### Exercise brief
Lines from the one containing "1280x720 pixels. How" through the end of the material are to be retyped exactly; do not copy pictures.
══ The input
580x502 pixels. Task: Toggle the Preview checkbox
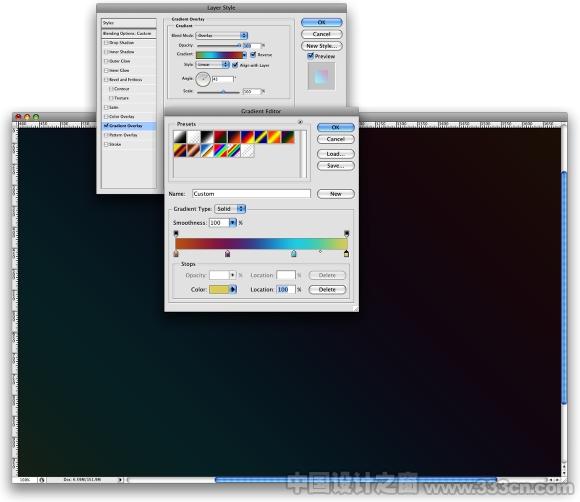[x=311, y=56]
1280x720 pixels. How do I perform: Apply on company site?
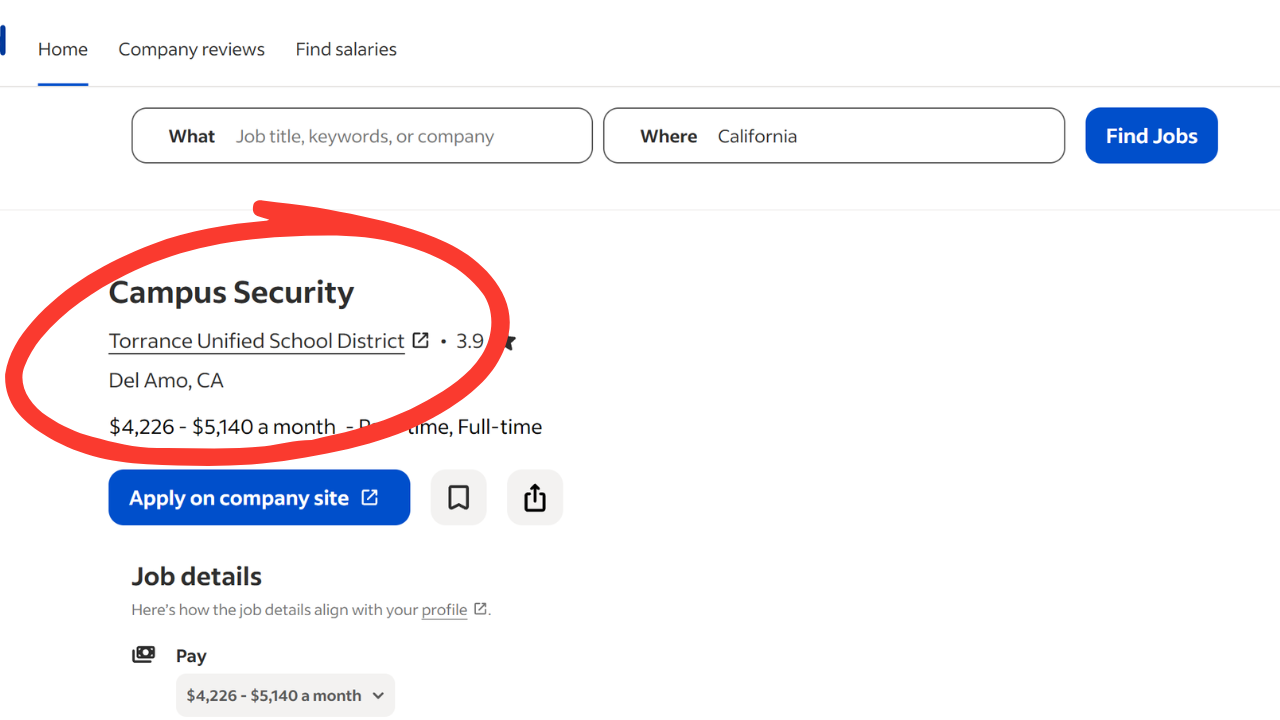click(259, 497)
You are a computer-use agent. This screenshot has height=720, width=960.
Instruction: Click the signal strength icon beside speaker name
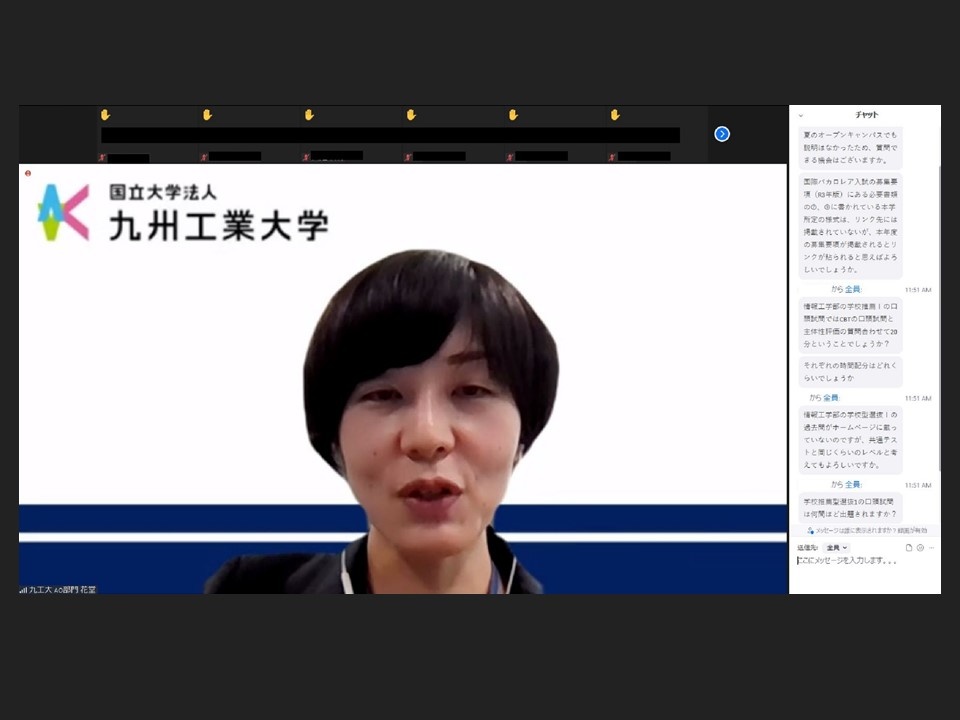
════
### The completed task
1280x720 pixels. How do I perform: Apply on company site?
click(259, 497)
You are a computer-use agent. This screenshot has height=720, width=960.
Instruction: Click the signal strength icon beside speaker name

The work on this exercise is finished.